In accordance with the revision provision, bioethics laws in France have been revised twice since 1994, once in 2004 and more recently in July 2011. Each time, the revision process has taken place amid intense public debate and heated discussions in the society as a whole. Actually, the two revisions were slight, and the new version has maintained all the major restrictions that have guided medical practices, especially ART, since 1994: the qualified interdiction of embryonic stem-cell research, the anonymity of gamete donations, limited access conditions to ART, restrictions on prenatal diagnosis, and above all the interdiction of surrogacy.

The articles published in this issue are based on a few clinical ethics studies and provide some hints for understanding the reasons for this relatively and specifically French conservative approach. The authors show that to this day there is a de facto alliance between legal regulations and the values which were endorsed by the majority of the medical community as well as by the society, at the beginning of the 1990s. However, today this alliance is increasingly under threat, despite the very recent confirmation of the main provisions of the bioethics laws. Indeed, as all papers show, each of them from its own particular perspective, societal values are changing, and sometimes in a direction contrary to medical values. On the one hand, patients’ vindication of autonomy goes well beyond informed consent: patients envisage medical procedures like ART, living donations, and PGD as a way of implementing their own values. Therefore, abiding by the regulations does not provide sufficient justification for these practices, even when they include several protective provisions (informed consent, banning eugenic considerations, protecting both children and prospective parents in ART). On the other hand, the medical community is torn between two equally legitimate goals: to respect the principles embedded in the legal regulations (informed consent, banning eugenic considerations, protecting both children and prospective parents in ART) and to embrace patients’ changing values.
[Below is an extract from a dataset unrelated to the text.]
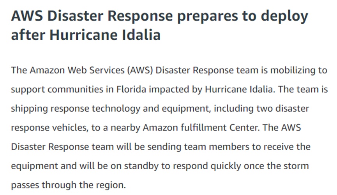Screen dimensions: 337x195
Task: Select the word "Florida" in the paragraph
Action: (x=131, y=89)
We hope that the clinical ethics perspective we have adopted, with its emphasis on the way all concerned parties daily negotiate difficult medical decisions, will enlighten medical practice and enrich the public debate about general bioethics issues. Indeed, we trust that this bottom-up approach will suggest some possible directions for future change based upon a new balance between practices, norms, and values: a balance more respectful of the patient’s voice.